Akan tetapi saya tidak melihat dia sebagai tukang tipu, saya
hanya melihatnya sebagai seorang yang setia kawan. Rizal memang teman saya yang
paling unik. Saya takjub kepadanya. Ia sadar betul bahwa teori yang paling
sederhana untuk menambah kebahagiaan adalah dengan membahagiakan orang-orang
yang sudah membahagiakan kita. Karena seperti kata Agus Mulyadi, kebahagiaan
memang seperti api, ia tak akan pernah habis saat dibagi.
Rizal begitu baik kepada temannya. Saking baiknya, ia rela
tubuh yang penuh titik-titik hitam blerang dikorbankan menjadi objek bully-an
seisi asrama. Sisi religiusitas Rizal akan tampak saat ia dihina dan dicaci
terkait dengan tubuhnya: tabah, sabar, qana’ah. Serius. Meskipun tubuhnya kurus
kerontang seperti para pengungsi Rohingya itu sering dicaci, ada ketegaran di balik lelah matanya, ada syukur
terselip dari paras sendunya, ada semangat di balik kegamangan pikirannya.

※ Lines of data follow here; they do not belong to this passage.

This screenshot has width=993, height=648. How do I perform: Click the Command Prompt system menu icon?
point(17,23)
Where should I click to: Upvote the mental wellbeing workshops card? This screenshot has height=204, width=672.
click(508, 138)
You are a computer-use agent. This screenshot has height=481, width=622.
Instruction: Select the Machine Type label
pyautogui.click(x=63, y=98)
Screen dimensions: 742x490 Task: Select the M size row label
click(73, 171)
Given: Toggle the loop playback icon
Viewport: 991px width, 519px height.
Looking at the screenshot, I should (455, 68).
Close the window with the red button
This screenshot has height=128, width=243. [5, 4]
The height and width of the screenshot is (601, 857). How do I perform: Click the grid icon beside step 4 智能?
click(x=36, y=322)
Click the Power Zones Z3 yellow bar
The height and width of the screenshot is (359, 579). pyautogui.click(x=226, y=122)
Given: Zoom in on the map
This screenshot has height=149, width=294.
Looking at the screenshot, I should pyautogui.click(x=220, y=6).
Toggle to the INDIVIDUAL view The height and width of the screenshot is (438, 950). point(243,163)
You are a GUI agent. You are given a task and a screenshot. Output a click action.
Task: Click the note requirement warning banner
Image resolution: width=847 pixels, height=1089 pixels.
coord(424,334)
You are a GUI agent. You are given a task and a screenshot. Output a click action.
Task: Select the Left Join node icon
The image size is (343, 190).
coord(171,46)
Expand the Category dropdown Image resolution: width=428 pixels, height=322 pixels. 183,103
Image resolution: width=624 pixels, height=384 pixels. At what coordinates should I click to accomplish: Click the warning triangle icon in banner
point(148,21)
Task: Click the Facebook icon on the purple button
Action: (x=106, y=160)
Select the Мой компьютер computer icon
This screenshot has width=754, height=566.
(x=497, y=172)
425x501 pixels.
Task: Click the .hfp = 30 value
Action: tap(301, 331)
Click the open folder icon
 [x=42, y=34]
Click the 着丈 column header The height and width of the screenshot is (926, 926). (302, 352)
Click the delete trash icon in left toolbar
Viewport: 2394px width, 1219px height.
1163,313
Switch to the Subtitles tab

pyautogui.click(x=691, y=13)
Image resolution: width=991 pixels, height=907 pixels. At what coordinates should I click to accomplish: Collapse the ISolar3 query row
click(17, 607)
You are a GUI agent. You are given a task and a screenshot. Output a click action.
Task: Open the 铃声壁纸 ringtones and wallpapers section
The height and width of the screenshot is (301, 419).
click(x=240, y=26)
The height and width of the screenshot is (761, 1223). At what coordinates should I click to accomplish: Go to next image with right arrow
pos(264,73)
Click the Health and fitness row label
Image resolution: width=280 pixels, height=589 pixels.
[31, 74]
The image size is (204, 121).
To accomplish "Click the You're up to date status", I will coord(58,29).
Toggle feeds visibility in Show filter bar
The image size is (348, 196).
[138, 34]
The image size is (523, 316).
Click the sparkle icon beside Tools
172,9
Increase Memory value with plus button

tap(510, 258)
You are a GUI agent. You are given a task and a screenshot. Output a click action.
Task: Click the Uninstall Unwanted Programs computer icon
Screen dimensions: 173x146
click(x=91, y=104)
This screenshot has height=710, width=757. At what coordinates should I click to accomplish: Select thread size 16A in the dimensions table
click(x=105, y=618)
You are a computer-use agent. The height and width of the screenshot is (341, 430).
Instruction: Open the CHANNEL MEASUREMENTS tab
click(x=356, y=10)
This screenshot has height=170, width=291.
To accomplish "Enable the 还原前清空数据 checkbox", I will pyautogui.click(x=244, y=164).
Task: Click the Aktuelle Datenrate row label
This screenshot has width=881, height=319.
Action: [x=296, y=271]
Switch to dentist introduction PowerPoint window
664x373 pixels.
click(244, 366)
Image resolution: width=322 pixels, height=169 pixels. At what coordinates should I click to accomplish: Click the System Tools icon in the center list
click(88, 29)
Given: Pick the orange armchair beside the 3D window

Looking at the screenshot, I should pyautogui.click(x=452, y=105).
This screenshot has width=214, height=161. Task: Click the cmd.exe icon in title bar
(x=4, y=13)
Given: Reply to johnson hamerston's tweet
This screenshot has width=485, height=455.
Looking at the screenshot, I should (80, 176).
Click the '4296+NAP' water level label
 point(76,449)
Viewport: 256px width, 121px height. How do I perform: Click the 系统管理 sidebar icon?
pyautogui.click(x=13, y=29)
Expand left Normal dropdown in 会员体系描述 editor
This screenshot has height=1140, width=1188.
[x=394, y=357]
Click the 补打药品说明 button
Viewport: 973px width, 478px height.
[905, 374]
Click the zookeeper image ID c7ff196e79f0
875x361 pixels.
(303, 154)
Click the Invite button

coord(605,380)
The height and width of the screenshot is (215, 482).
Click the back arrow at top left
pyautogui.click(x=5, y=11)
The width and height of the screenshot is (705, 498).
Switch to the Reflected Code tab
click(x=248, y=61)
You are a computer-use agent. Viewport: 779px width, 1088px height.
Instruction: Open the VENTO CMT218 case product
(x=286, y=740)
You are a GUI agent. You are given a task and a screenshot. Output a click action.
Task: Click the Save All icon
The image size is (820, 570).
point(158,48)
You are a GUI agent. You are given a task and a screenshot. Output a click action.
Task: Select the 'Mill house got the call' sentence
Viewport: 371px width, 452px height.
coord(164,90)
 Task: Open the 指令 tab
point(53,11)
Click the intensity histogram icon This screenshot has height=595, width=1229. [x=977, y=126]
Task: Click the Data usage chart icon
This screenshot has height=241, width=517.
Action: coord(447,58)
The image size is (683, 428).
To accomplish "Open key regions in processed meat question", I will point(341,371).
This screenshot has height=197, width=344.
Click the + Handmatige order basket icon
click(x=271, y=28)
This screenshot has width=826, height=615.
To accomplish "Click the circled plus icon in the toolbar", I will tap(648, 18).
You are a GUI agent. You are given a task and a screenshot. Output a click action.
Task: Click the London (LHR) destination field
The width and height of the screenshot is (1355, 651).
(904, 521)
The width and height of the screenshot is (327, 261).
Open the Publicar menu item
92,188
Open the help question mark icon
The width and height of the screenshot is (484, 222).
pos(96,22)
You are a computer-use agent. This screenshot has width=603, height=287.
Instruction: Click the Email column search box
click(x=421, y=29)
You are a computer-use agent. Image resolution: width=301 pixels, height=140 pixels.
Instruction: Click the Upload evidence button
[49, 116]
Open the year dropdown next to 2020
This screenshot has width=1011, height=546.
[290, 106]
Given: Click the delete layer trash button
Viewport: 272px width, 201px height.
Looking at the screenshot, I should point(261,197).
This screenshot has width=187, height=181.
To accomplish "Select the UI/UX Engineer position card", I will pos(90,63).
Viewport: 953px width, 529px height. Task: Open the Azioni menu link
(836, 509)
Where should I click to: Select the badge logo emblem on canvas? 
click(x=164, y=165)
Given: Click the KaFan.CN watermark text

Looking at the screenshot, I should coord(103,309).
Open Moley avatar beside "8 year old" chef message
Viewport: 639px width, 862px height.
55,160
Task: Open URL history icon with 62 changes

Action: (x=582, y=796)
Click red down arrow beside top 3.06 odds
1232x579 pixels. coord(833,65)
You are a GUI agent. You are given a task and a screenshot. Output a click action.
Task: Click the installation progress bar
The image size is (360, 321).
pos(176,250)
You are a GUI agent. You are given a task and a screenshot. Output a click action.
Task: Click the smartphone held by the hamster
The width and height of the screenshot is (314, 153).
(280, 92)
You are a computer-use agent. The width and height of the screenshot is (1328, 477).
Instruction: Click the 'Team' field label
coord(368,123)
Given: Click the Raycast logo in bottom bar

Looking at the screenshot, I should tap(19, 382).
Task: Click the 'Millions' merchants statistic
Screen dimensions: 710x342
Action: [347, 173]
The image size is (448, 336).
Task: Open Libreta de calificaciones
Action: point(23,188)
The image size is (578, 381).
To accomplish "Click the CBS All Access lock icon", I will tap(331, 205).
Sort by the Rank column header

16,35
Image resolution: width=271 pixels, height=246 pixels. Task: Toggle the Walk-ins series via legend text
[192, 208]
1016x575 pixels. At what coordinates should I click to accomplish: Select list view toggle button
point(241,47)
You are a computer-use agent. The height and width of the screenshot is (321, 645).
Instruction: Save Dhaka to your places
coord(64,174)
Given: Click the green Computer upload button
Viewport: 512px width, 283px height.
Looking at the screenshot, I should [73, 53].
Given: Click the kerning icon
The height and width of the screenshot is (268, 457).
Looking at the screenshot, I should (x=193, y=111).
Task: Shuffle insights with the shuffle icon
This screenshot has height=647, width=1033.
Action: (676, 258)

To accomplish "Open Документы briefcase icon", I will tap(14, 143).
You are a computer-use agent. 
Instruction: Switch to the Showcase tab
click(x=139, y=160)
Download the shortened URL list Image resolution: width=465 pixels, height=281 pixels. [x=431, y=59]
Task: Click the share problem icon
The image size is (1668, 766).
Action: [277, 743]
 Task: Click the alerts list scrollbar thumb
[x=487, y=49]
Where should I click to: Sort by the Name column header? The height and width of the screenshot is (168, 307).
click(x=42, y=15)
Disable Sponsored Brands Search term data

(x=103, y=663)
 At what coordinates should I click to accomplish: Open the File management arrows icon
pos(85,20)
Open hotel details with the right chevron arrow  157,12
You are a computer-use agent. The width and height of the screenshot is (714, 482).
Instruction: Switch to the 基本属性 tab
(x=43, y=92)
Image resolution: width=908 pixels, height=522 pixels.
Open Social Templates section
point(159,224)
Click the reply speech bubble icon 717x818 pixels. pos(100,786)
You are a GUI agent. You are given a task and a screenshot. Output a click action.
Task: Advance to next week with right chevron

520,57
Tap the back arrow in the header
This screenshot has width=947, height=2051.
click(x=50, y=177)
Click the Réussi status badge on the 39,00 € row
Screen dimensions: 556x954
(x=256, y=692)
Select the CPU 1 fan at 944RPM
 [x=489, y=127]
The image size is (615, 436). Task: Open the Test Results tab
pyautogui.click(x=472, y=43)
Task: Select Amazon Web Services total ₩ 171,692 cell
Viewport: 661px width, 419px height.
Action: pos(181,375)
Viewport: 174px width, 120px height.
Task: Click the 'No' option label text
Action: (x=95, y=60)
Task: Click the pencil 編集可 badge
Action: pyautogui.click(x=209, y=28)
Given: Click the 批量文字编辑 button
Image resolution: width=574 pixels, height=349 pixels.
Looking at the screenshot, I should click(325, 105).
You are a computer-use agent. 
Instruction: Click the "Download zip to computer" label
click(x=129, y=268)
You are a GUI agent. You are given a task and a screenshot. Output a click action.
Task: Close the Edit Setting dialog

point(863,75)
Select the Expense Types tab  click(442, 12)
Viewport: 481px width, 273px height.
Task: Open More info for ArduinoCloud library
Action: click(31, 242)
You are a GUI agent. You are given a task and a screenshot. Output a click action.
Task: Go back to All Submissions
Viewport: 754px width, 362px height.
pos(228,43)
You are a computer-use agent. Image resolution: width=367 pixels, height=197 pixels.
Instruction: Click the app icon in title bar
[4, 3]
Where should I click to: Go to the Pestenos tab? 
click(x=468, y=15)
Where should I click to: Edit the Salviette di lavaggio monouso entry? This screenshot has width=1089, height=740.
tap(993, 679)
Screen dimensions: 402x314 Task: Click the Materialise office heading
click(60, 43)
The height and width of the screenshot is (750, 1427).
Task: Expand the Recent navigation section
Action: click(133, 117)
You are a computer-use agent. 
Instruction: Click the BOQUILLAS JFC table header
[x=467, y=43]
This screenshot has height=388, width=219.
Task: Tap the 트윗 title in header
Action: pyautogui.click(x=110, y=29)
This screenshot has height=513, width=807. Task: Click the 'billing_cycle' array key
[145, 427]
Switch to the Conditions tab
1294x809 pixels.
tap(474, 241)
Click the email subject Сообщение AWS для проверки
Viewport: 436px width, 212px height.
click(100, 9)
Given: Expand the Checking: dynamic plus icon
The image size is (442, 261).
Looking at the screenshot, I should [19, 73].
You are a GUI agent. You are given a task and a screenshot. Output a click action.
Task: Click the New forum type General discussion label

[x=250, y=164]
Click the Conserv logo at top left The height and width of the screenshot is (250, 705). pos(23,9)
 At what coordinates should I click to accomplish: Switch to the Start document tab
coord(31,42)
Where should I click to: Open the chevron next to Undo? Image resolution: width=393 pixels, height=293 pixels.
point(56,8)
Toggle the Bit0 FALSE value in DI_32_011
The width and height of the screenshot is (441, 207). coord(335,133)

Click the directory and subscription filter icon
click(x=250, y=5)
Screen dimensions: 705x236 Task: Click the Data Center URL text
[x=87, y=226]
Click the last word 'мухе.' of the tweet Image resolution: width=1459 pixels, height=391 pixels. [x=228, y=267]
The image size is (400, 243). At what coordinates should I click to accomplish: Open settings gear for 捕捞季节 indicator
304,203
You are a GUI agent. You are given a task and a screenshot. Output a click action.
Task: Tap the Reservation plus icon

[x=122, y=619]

Tidak tahu apakah esok hari masih bertahan atau tidak.
Sejujurnya saya tidak tahu fungsi doa, tetapi jika anda
berkenan, doa anda untuk Rizal ini tentu akan sangat menenangkan. Semoga saja,
ya semoga, titik-titik blerang-hitam yang ada di kulit rapuhnya segera
dihilangkan atas Ridha Allah SWT. Semoga.